I am implementing A3C algorithm in pytorch and getting above error. I am constructing a shared model and shared optimizer which are initially on cpu.
Then in worker I am sending the model and all the tensors to cuda However this error is coming. Can someone please help in what should be the right way of implementing GPU version of A3C in pytorch.
Below is my code.
model = ActorCritic(params)
optimizer = SharedAdam(model.parameters(), lr=params.lr)
model.share_memory()
batch = []
jobs = []
for ep in range(100):
filename = "ind_A3C_" + str(hidden_size) + "_"+ str(layers) + "_" + str(state_dim) + "_" + str(ep)
print("epoch:",ep)
f.write("epoch:"+str(ep)+"\n")
for rank in range(params.num_processes):
try:
p = Process(target=train, args=(rank, params, model, optimizer, indices, sc, device, filename))
jobs.append(p)
p.start()
except Exception as e:
print(e)
traceback.print_exc()
var = traceback.format_exc()
f.write("exception:\n"+str(var))
for p in jobs:
p.join()
batch = []
jobs = []
f.flush()
model.save(filename, directory="./pytorch_models")
main training loop-
def train(rank, params, model, optimizer, indices, scaler, device, filename):
model.to(device)
for ticker in indices:
data = pd.read_csv(ticker + '.csv')
data = data.iloc[int(data.shape[0]*0.4):,:]

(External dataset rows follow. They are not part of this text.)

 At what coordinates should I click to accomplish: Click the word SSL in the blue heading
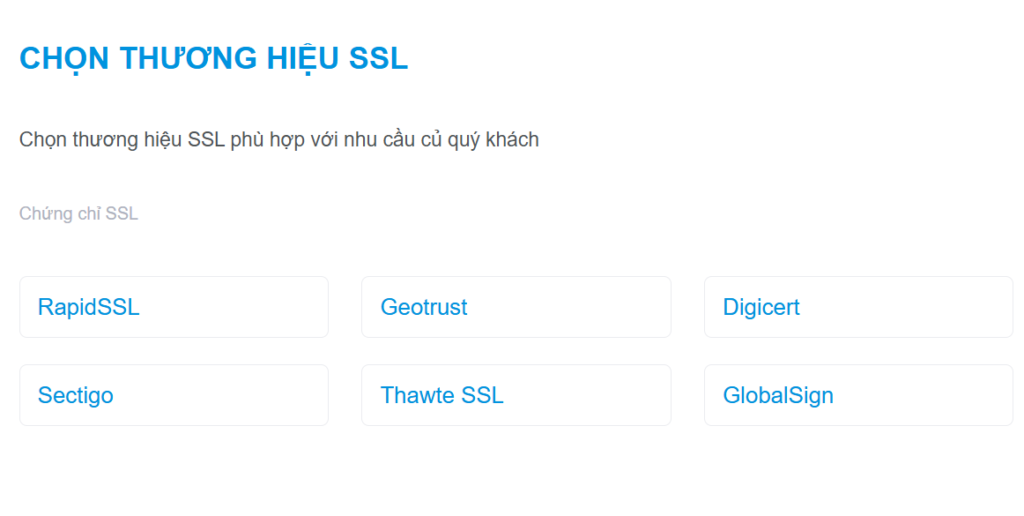[x=378, y=58]
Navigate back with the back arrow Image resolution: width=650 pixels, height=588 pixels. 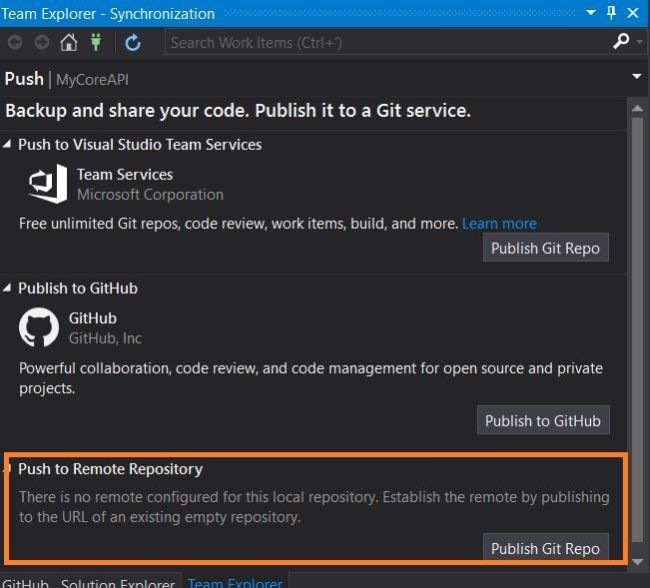pyautogui.click(x=16, y=43)
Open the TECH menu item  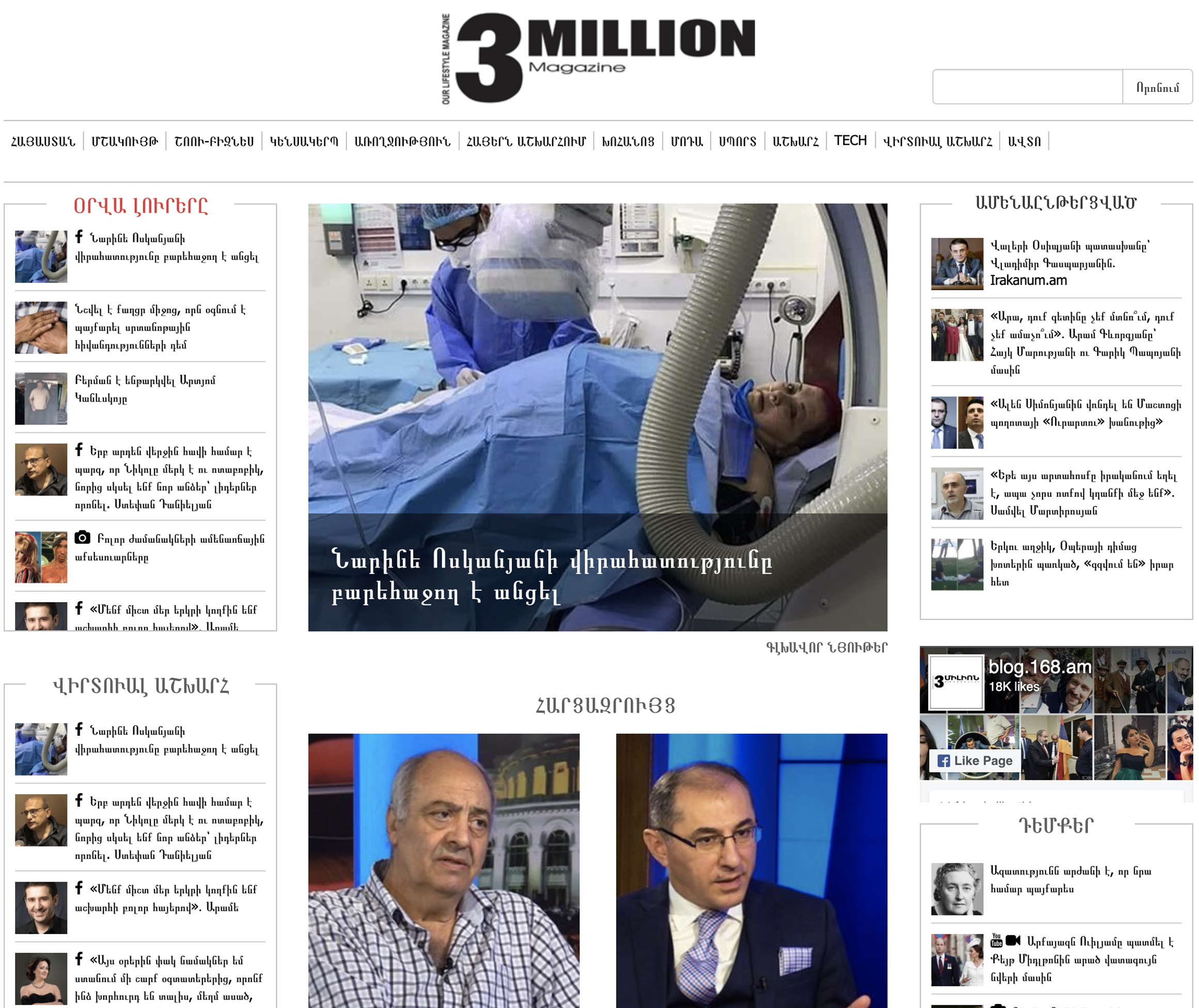coord(850,140)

data = Process_Data(data, scaler)
data = torch.DoubleTensor(np.asarray(data))
env = ENV(params.num_inputs, params.action_dim, data)
# init training variables
max_timesteps = data.shape[0] - 2
state = env.reset().to(device)
count = 0
done = True
episode_length = 0
count = 0
while count<max_timesteps-1:
episode_length += 1
values = []
log_probs = []
rewards = []
entropies = []
while count<max_timesteps-1:
if done:
cx = (torch.zeros(params.lstm_layers, 1, params.lstm_size)).to(device)
hx = (torch.zeros(params.lstm_layers, 1, params.lstm_size)).to(device)
else:
cx = (cx).to(device)
hx = (hx).to(device)
value, action_values, (hx, cx) = model((state.unsqueeze(0).to(device), (hx, cx)))

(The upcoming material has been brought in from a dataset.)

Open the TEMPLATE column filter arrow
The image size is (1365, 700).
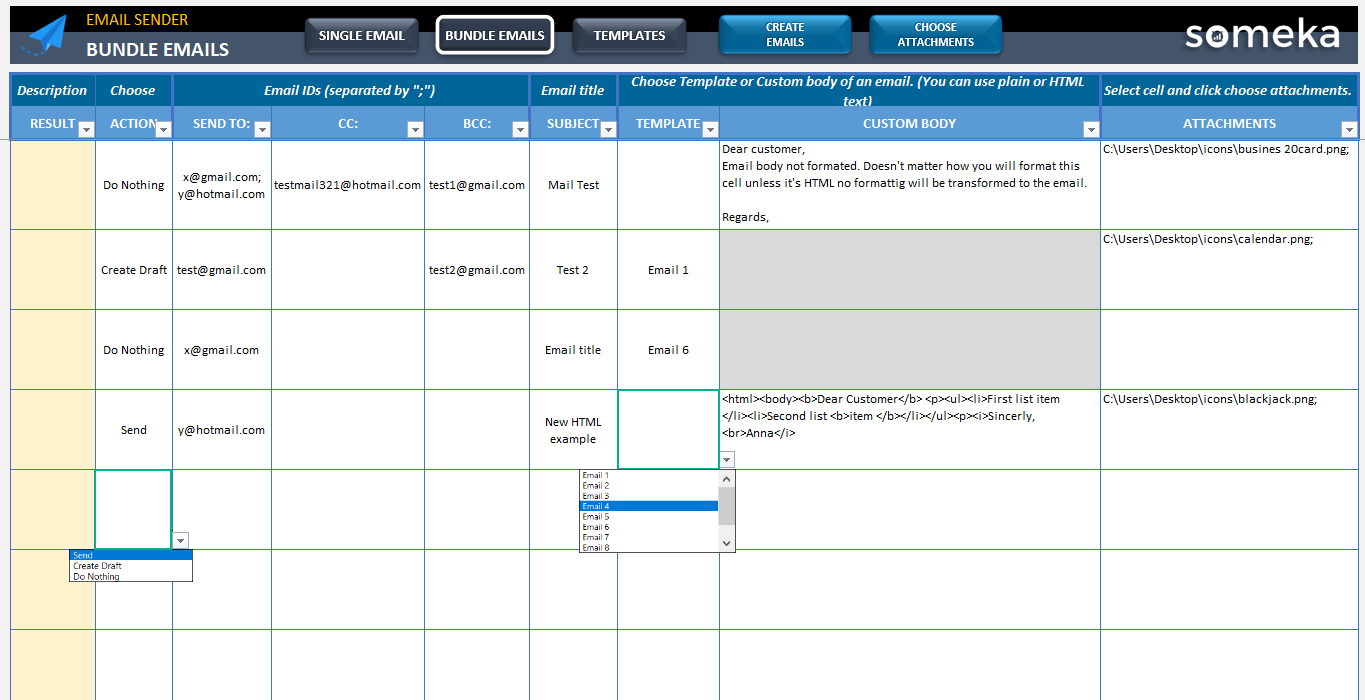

prob = F.softmax(action_values - max(action_values), dim = -1).to(device)
log_prob = torch.log(prob).reshape(-1,)
entropy = -(log_prob * prob).sum(1, keepdim=True).to(device)
entropies.append(entropy)
m = categorical.Categorical(prob)
action = m.sample().reshape(-1,)
log_prob_a = log_prob.gather(0, (action)).to(device)
state, reward, done = env.step(action)
reward = reward.to(device)
value = value.to(device)
count +=1
if done:
episode_length = 0
state = env.reset()
values.append(value)
log_probs.append(log_prob_a)
rewards.append(reward)
# print(ticker, "rank ",rank," action:",action, "reward ",reward)
if done:
break
R = torch.zeros(1, 1).to(device)
if not done:
value, _, _ = model((state.unsqueeze(0).to(device), (hx.to(device), cx.to(device))))
R = value.data.to(device)
values.append(R)
policy_loss = torch.DoubleTensor([0]).to(device)
value_loss = torch.DoubleTensor([0]).to(device)
R = (R).to(device)
gae = torch.zeros(1, 1).to(device)
for i in reversed(range(len(rewards))):
R = params.gamma * R.to(device) + rewards[i].to(device)
advantage = R.to(device) - values[i].to(device)
value_loss = value_loss.to(device) + 0.5 * advantage.pow(2).to(device)
TD = rewards[i].to(device) + params.gamma * values[i + 1].data.to(device) - values[i].data.to(device)
gae = gae.to(device) * params.gamma * params.tau + TD.to(device)
policy_loss = policy_loss.to(device) - (log_probs[i] * gae).to(device) - 0.01 * entropies[i].to(device)
optimizer.zero_grad()
loss = (policy_loss.to(device) + 0.5 * value_loss.to(device)).mean()
print("loss: ",loss.is_cuda)
loss.backward()
torch.nn.utils.clip_grad_norm_(model.parameters(), 40)
optimizer.step()
model.save(filename, directory="./pytorch_models")
traceback-
Traceback (most recent call last):
File "D:\get_data\ind_a3g.py", line 166, in train
optimizer.step()
File "C:\Users\grant\miniconda3\lib\site-packages\torch\autograd\grad_mode.py", line 15, in decorate_context
return func(*args, **kwargs)
File "C:\Users\grant\miniconda3\lib\site-packages\torch\optim\adam.py", line 99, in step
exp_avg.mul_(beta1).add_(grad, alpha=1 - beta1)
RuntimeError: Expected all tensors to be on the same device, but found at least two devices, cuda:0 and cpu!